> [Exercise objective]: Add 139 to each coordinate in the answers, then reproduce every line from the one containing "The height and width of the screenshot is (527, 700)." through the one containing "click(11, 287)", requests included. Include only those lines.

> [Provided information]:
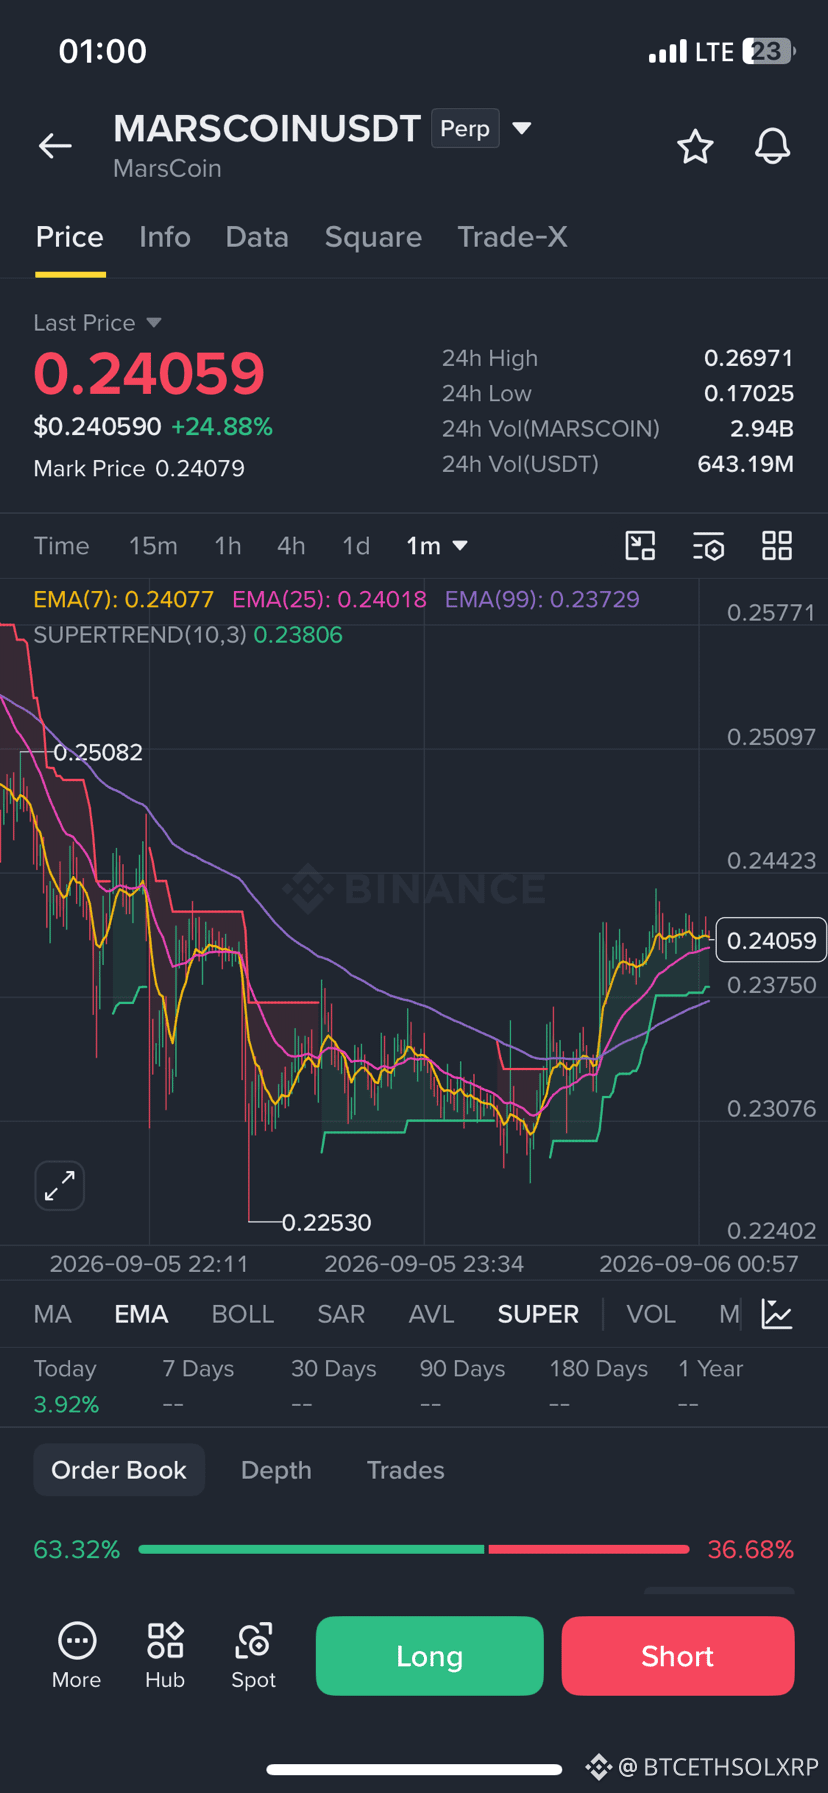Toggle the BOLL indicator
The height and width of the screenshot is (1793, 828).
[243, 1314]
...
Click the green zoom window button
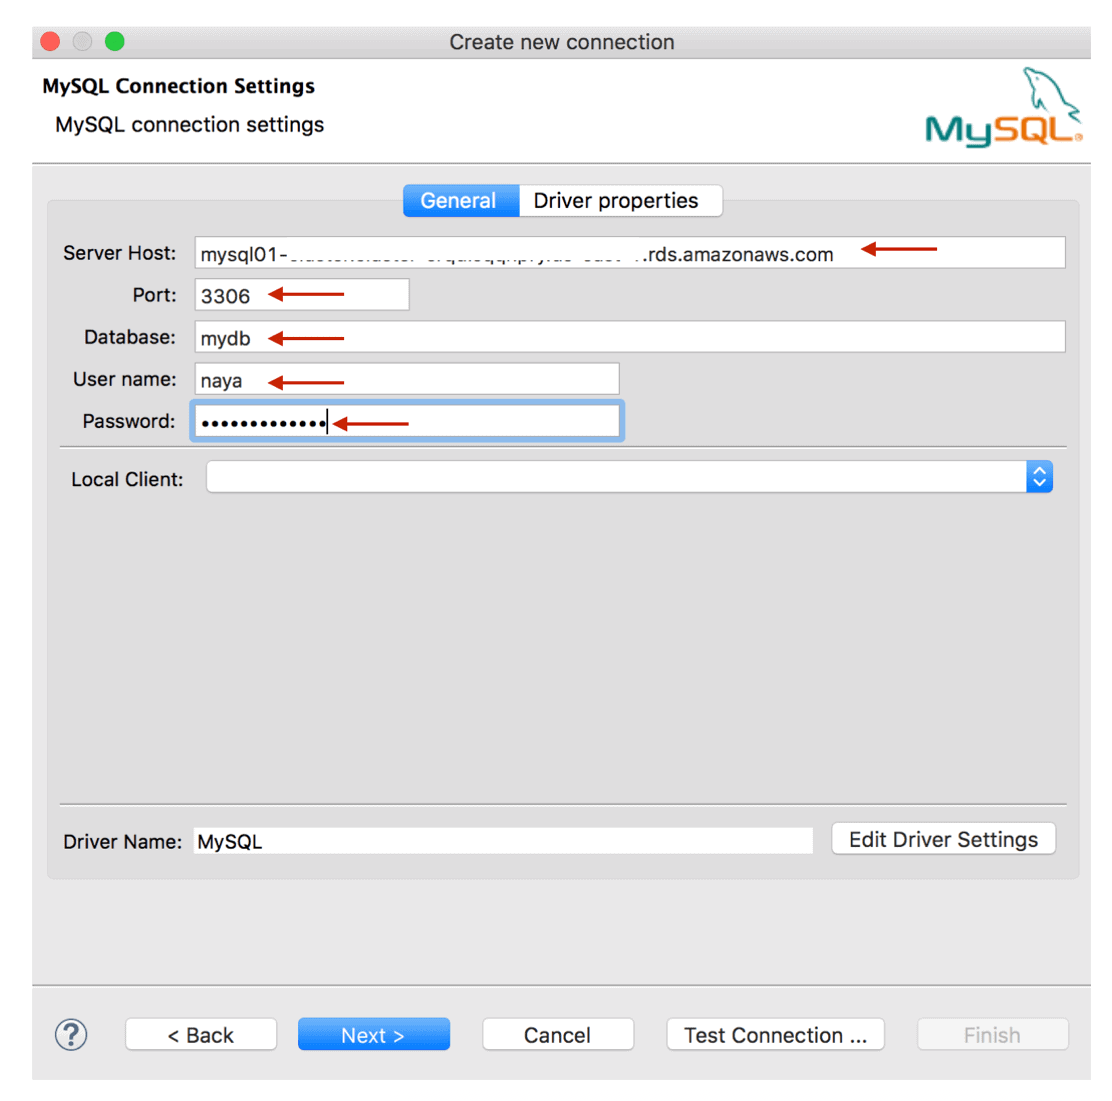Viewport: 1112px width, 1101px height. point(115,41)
==
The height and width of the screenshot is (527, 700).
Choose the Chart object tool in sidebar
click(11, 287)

> [Written solution]:
The height and width of the screenshot is (527, 700).
Choose the Chart object tool in sidebar
click(150, 426)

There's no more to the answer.